One of the most common questions I get from aspiring analysts is: "How do I build my own player rating system?" It's a great question because it sits at the intersection of data skills, football understanding, and practical output — exactly the kind of project that belongs in a portfolio.
I've written about player rating methodology before, and my own approach has evolved significantly over time. But here's a starting point for anyone looking to have a go at it themselves.
Start with the question, not the data
Before you write a single line of code, decide what your rating is actually measuring. "How good is this player?" is too vague. You need specificity.
Are you rating centre-backs on their defensive contribution? Wingers on their creative output? Number 10s on their involvement in the final third? The question shapes the metrics you select, the weights you assign, and ultimately whether your output is useful or just noise.
A rating system without a clear purpose is just a number. And numbers without context are dangerous in recruitment.
Where to find the data
You don't need a StatsBomb subscription to get started. FBref provides a solid foundation of per-90 statistics across Europe's major leagues. You can scrape it with Python using libraries like requests and BeautifulSoup, or simply download CSV exports manually.
The kind of metrics worth looking at for outfield players include passing accuracy and volume, progressive carries and passes, defensive actions per 90, expected goal contributions, and touch-related data where available.
Normalisation and context
Raw numbers are meaningless without context. A centre-back making 5 tackles per 90 in the Championship is operating in a completely different environment to one doing the same in La Liga.

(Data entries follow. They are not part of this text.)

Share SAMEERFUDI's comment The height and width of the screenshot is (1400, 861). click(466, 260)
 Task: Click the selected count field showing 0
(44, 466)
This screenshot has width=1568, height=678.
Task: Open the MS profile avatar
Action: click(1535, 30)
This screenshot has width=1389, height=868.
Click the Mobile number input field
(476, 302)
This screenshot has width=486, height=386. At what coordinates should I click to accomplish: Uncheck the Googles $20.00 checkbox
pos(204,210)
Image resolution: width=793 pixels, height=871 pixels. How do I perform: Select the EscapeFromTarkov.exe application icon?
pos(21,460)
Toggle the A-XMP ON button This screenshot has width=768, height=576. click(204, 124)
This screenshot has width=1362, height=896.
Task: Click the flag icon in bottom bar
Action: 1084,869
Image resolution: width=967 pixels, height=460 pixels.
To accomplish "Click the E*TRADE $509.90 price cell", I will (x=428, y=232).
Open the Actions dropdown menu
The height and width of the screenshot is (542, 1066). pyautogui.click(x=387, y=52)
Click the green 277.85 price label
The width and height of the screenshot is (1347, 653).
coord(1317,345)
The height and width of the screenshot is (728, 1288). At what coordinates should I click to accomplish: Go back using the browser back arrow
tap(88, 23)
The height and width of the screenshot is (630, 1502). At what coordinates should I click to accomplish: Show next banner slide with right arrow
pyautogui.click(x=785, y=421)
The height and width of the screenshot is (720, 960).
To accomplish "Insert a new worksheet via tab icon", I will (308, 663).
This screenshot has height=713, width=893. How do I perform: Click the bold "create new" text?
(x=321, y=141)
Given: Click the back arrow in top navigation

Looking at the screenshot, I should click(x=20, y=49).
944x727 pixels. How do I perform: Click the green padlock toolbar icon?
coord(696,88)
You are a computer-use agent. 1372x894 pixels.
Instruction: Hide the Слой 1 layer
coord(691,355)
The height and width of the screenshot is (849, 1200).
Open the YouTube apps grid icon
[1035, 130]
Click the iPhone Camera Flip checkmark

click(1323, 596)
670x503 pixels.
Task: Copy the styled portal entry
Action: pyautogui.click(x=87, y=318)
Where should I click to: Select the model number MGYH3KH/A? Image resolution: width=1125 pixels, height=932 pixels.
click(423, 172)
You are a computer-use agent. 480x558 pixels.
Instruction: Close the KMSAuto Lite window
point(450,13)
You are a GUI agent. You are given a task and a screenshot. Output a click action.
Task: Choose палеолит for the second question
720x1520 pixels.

One approach is to normalise metrics using percentile ranks within the same league and position group. This puts every player on a 0-100 scale for each metric relative to their peers. From there, you can assign weights based on what matters most for the role you're evaluating.
For example, a ball-playing centre-back rating might weight progressive passing heavily, with aerial duels, defensive actions, and passing accuracy making up the rest.
Making it visual
Once you have normalised, weighted metrics, creating a composite score is relatively simple arithmetic. pandas handles the data manipulation well, and libraries like matplotlib or mplsoccer are great for the visual output.
A clean radar chart or bar chart showing how a player compares to the positional average goes a long way in a scouting report or portfolio piece.
The important caveat
No rating system replaces watching the player. Data tells you what happened. Video tells you how and why. The best analysts I've seen use ratings as a filtering tool — narrowing thousands of players down to dozens — and then apply their football knowledge to the shortlist.
Build the tool. Use the tool. But never let the tool do your thinking for you. And keep iterating — my own approach to this has changed significantly since I first wrote about it, and yours should too.